Zwei wichtige Meldungen kurz nacheinander: Der Papst zurückgetreten, der oberste Führer der katholischen Kirche Englands zurückgetreten. Es sieht so aus, als ob wir dabei wären, das Mittelalter hinter uns zu lassen.
Große Schwierigkeiten der katholischen Kirche mit der „Pille danach“ und ihrer Morallehre, so lese ich in der Zeitung. Da frage ich mich, warum immer an der moralischen Perücke herumgedrückt wird, statt zu sagen: Die Kirche hat wie jeder Verein in erster Linie die Sorge um den eigenen Fortbestand. Deshalb: Lasset die Kindlein zu mir kommen! Dafür muss man doch Verständnis haben.

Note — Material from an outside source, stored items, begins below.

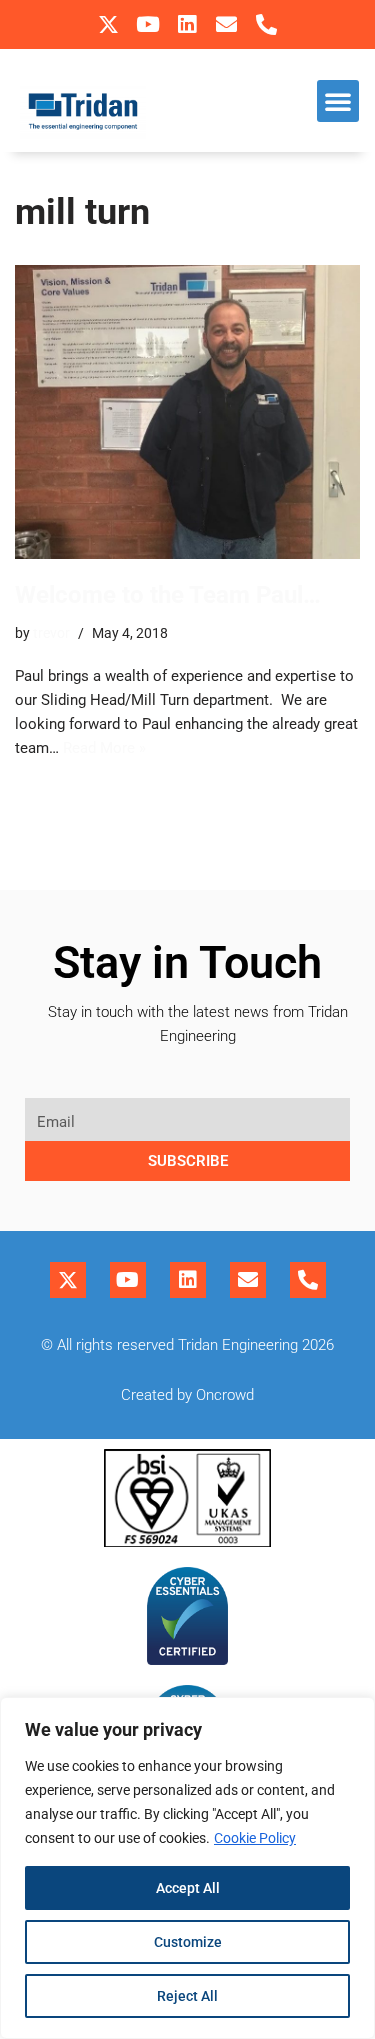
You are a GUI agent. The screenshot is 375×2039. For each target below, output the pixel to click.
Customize (188, 1942)
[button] (338, 101)
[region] (187, 1868)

Ein neues Gespenst geht um in Europa – das Gespenst Unisex. Es hat sich aufgemacht, den Bezirk der Versicherungen und der Friseure zu verlassen, wo es nur bedeutete, dass man beide Geschlechter gleich behandeln wollte. Linke, SPD und Grüne haben jetzt dem Antrag der Piratenpartei im Berliner Bezirk Friedrichshain-Kreuzberg zugestimmt, zusätzlich zu den öffentlichen Männertoiletten und Frauentoiletten auch noch Unisex-Toiletten einzurichten. Geld spielt ja in Berlin keine Rolle. Für Intersexuelle und Transsexuelle soll damit die schreckliche Benachteiligung aufgehoben werden, dass sie sich für eins der beiden Geschlechter entscheiden müssen, wenn sie mal müssen, obwohl ihnen beide zum Pissen nicht passen.
Wir haben eine hoch gebildete und gut bezahlte Ministerialbürokratie, und das sogar 17-fach: im Bund und in jedem der sechzehn Bundesländer. Doch bei der Formulierung von Gesetzentwürfen übernehmen die Ministerialbeamten oft wortwörtlich, was die Lobbyisten der Verbände ihnen vorgeschlagen beziehungsweise aufgedrängt oder abgepresst haben. Kein Wunder, diese Interessenvertreter sind noch spezieller ausgebildet und noch viel besser bezahlt als die Beamten. So werden wir nicht nur 17-fach betreut, sondern doppelt und dreifach. Ob wir deshalb besonders gut wegkommen, ist eine andere Frage.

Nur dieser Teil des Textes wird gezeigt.